Une fois votre déclaration de TVA transmise, enregistrez un justificatif sur votre ordinateur. Ensuite, vous aurez accès à la plateforme dédiée au paiement en ligne de votre impôt.

Plusieurs options s’offrent alors à vous pour régler votre dette, parmi lesquelles le virement bancaire et le prélèvement automatique.

Pour le premier prélèvement, vous devrez établir un mandat SEPA en faveur de l’administration.

Les conséquences d'un retard de déclaration

Vous vous exposez à des pénalités en cas de retard de paiement de votre TVA. Ainsi, vous avez tout intérêt à déclarer et à régler cette taxe en respectant les échéances prévues par la loi.
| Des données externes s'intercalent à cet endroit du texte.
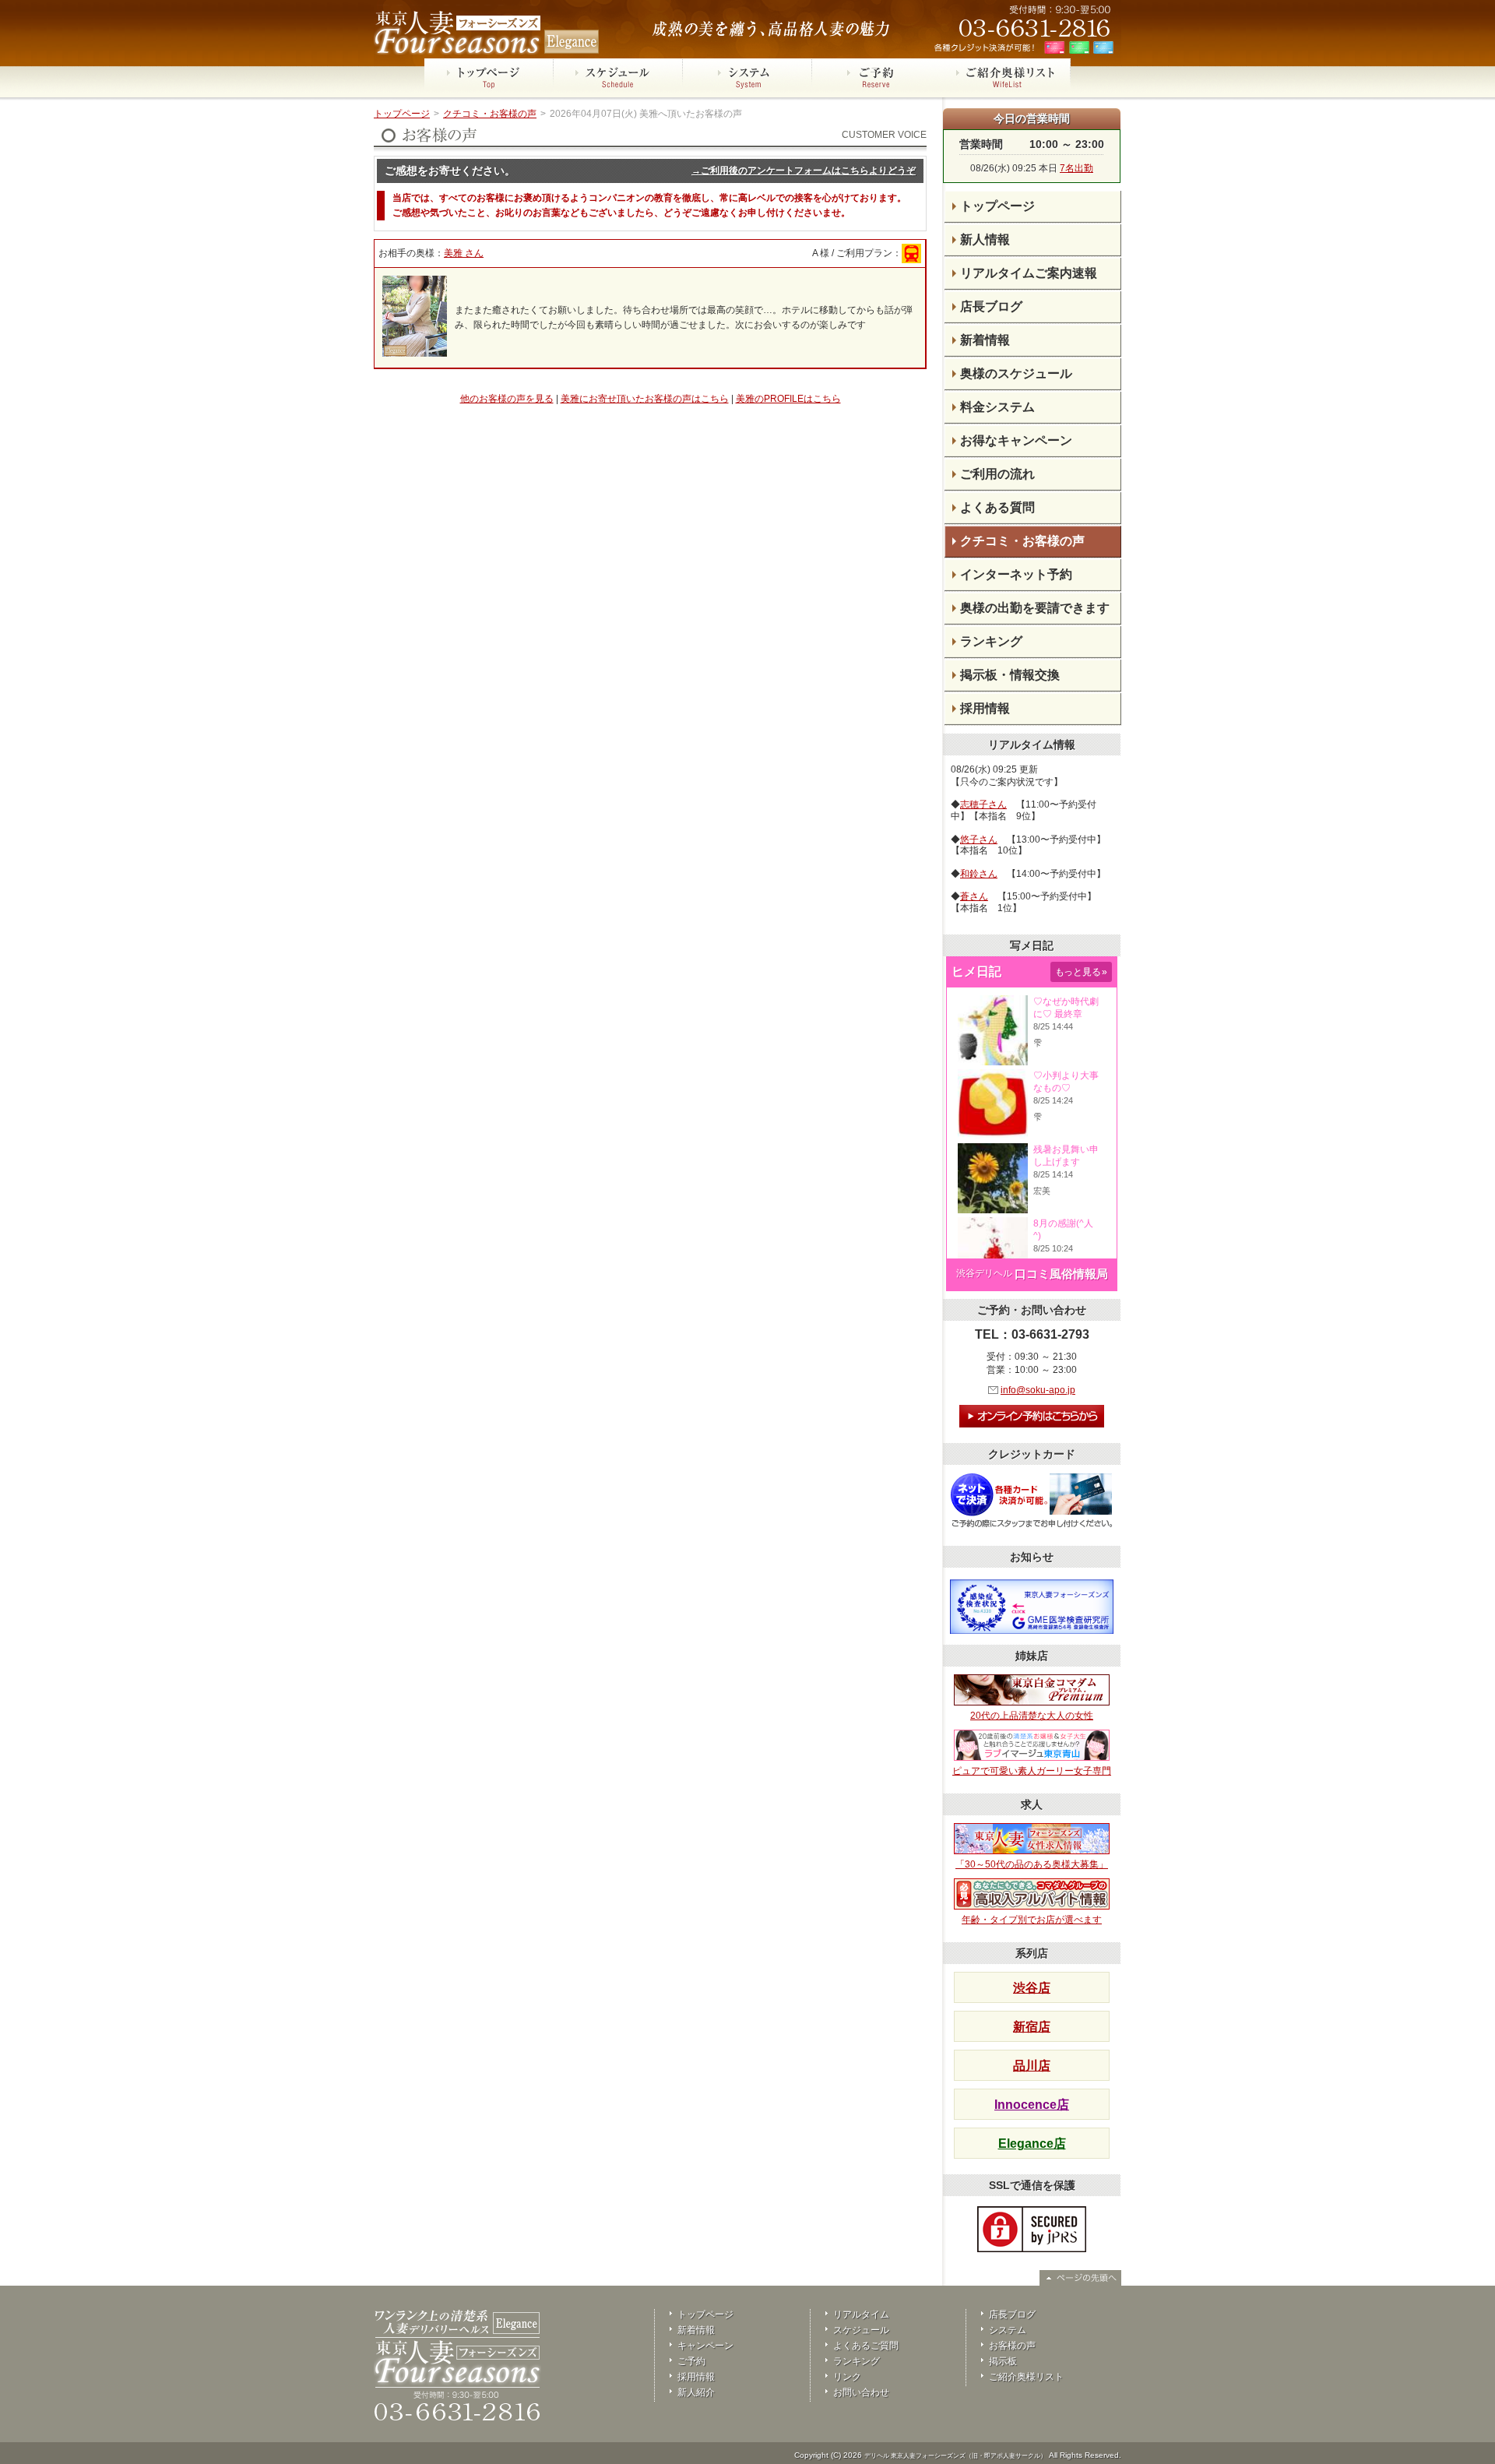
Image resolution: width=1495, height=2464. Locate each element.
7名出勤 (1076, 168)
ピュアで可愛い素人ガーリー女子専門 (1031, 1770)
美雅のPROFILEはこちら (788, 398)
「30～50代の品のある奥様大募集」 (1031, 1864)
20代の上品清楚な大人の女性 (1031, 1715)
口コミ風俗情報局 (1061, 1273)
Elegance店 (1032, 2143)
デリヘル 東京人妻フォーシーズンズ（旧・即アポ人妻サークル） (955, 2455)
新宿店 (1031, 2026)
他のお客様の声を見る (507, 398)
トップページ (402, 113)
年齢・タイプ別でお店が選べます (1032, 1919)
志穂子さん (983, 804)
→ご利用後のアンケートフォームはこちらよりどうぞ (803, 170)
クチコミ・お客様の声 (489, 113)
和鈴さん (978, 873)
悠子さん (978, 839)
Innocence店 (1031, 2104)
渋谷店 (1031, 1987)
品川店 (1031, 2065)
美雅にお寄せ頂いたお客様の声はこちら (645, 398)
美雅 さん (464, 253)
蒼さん (974, 896)
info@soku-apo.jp (1038, 1390)
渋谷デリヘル (984, 1273)
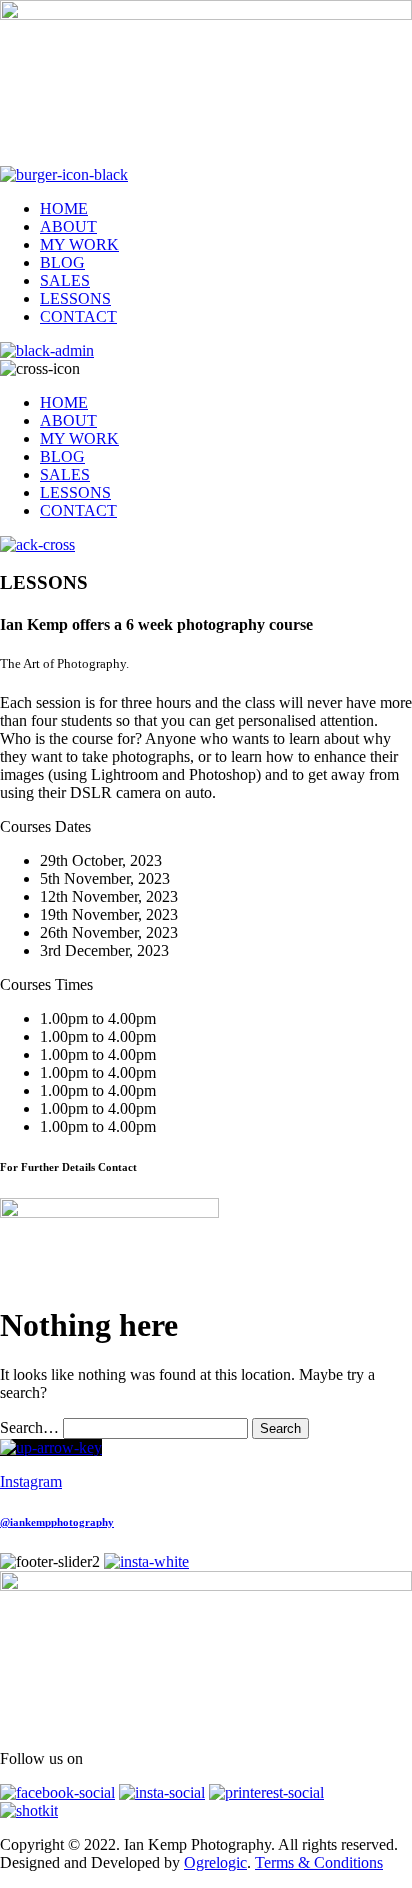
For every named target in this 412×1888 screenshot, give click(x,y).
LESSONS (75, 298)
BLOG (62, 262)
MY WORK (79, 244)
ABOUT (68, 226)
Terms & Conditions (319, 1862)
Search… (29, 1427)
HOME (64, 208)
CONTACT (78, 316)
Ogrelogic (215, 1862)
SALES (65, 280)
Les sanctions applicables sont les suivantes :

  • Des intérêts de 0,20 % par mois de retard.
  • Une majoration de 10 % en cas de régularisation avant l’émission d’une mise en demeure, ou dans les 30 jours qui suivent la réception de ce document.
  • Une majoration de 40 % en cas de dépassement de ce délai.
  • Une majoration de 80 % si l’administration constate des erreurs ou des manquements graves et répétés de votre part.

Si cette procédure peut être perçue comme fastidieuse pour un dirigeant déjà accaparé par la gestion quotidienne de son activité, confier cette mission à un cabinet d’expert-comptable, c’est opter pour la tranquillité. D’une part, nous disposons des compétences pour vous orienter dans le choix du régime de TVA le plus avantageux. D’autre part, nous prenons en charge l’ensemble du processus : préparation, déclaration, paiement et gestion des pièces justificatives.

Conservez toutes les archives de vos démarches pour vous prémunir contre tout contrôle ultérieur.